**Problem details:**
Every line of the data that contains the string "Protégez" must be copied.

**Extracted data entries:**

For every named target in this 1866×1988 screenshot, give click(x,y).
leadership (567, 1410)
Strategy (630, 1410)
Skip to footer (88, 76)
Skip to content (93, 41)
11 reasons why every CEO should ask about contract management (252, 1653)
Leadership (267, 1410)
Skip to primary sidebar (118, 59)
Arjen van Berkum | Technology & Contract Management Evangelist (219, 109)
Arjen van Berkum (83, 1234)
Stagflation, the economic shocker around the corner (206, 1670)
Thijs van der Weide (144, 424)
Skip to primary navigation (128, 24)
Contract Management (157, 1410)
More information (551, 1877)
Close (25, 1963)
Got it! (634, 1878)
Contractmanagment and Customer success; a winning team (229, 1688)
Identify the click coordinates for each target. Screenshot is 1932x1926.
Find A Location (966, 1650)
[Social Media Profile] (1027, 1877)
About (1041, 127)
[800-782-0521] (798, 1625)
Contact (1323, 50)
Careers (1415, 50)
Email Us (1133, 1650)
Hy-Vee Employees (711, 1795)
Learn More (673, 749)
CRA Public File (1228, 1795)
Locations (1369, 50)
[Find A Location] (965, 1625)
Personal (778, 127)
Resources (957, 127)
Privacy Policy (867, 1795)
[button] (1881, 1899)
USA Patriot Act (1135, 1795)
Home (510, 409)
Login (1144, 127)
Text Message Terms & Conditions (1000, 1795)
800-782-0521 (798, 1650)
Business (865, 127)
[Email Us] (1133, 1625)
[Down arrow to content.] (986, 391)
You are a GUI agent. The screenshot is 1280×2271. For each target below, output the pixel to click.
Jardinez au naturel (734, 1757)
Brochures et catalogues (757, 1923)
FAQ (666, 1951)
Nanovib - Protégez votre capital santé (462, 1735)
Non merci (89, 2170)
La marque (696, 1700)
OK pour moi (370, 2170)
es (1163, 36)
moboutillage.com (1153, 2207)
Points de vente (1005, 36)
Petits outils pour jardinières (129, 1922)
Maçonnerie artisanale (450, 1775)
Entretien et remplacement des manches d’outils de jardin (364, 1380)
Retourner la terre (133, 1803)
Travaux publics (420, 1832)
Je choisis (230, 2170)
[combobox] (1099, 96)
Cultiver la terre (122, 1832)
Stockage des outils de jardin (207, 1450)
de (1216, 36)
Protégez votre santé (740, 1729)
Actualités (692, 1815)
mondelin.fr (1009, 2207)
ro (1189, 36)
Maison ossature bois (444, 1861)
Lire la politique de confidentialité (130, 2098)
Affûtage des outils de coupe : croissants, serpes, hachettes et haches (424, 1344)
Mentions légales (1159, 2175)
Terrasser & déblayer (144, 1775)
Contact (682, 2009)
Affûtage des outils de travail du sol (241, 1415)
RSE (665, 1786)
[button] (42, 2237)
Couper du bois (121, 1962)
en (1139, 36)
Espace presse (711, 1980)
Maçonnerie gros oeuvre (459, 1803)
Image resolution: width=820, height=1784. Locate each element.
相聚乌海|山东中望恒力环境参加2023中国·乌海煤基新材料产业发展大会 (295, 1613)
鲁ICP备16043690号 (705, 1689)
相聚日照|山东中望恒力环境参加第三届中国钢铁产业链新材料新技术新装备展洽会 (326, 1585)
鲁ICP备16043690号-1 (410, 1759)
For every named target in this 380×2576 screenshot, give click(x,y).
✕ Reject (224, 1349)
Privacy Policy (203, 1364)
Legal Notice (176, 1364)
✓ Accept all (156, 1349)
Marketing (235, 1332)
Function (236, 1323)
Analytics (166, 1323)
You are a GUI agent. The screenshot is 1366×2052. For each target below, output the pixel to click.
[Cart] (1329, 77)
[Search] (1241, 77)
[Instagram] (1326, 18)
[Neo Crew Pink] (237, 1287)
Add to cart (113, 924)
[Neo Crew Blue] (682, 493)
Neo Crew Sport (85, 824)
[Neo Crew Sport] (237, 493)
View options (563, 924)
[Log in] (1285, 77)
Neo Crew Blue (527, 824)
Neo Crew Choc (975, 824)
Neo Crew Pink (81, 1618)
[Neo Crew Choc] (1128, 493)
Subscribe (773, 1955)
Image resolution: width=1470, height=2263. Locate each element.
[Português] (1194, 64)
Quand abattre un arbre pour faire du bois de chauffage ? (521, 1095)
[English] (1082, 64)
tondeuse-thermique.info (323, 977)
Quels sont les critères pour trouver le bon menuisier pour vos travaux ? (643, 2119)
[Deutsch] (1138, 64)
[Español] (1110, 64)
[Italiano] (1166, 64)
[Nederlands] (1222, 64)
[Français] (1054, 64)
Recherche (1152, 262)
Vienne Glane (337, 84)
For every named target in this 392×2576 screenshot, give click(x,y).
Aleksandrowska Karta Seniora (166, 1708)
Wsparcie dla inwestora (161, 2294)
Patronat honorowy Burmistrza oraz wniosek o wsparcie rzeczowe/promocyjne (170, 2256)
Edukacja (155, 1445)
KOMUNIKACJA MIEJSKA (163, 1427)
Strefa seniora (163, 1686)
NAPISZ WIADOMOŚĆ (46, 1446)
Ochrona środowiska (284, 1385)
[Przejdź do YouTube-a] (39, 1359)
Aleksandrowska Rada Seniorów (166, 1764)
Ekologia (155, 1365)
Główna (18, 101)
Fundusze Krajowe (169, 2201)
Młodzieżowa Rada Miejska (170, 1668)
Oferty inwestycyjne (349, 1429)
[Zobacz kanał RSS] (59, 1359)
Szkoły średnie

**Expected answer:**
Nanovib - Protégez votre capital santé (462, 1735)
Protégez votre santé (740, 1729)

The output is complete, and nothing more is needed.